Problem statement
The word "Nẵng" marks the lines to copy; find all of them in the entries below.

Records for processing
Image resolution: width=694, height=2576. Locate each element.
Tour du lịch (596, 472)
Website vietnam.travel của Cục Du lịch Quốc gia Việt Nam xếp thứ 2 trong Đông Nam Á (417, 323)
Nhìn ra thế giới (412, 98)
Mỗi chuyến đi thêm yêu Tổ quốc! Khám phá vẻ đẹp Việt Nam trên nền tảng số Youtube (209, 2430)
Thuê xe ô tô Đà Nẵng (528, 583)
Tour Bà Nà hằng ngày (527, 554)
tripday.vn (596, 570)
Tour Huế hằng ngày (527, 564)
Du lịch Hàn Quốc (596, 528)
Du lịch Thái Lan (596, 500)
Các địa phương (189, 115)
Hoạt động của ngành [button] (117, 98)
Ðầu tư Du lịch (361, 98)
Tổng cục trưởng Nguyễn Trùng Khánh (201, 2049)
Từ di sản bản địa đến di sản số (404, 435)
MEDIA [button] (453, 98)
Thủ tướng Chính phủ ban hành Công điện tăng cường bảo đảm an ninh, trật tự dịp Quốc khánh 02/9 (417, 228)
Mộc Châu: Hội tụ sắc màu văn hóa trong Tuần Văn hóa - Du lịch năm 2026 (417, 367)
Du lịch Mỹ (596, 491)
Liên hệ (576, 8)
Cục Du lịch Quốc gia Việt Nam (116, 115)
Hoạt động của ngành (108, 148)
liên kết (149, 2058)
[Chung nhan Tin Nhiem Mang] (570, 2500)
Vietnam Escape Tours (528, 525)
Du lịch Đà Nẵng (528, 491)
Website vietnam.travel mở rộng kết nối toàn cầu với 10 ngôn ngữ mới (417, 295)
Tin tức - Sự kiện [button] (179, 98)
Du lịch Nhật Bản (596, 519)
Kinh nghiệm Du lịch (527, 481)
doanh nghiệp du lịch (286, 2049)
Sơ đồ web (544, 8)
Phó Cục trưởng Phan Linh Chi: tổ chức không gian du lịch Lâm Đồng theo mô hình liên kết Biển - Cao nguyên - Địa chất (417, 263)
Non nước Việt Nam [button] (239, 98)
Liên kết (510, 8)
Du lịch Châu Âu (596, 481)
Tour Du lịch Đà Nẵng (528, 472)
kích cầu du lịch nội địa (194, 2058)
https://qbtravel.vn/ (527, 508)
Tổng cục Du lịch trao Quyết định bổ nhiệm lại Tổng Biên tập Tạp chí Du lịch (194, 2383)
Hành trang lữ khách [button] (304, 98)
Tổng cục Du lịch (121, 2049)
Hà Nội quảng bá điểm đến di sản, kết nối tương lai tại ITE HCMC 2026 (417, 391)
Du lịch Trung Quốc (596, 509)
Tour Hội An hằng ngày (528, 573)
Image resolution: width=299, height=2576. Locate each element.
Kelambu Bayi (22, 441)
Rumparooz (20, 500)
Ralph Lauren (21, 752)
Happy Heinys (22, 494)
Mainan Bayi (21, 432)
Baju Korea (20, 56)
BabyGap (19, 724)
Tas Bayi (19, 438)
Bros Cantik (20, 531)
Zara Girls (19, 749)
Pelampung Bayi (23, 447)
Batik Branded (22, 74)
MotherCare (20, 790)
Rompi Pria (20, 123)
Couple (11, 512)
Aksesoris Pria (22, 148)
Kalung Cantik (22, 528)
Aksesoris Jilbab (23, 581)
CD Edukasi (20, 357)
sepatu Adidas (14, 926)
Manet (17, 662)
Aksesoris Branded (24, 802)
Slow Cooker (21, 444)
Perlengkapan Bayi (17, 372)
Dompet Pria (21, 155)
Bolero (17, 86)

Reply
Thuê xe ô tô Đà Nẵng (528, 583)
Du lịch Đà Nẵng (528, 491)
Tour Du lịch Đà Nẵng (528, 472)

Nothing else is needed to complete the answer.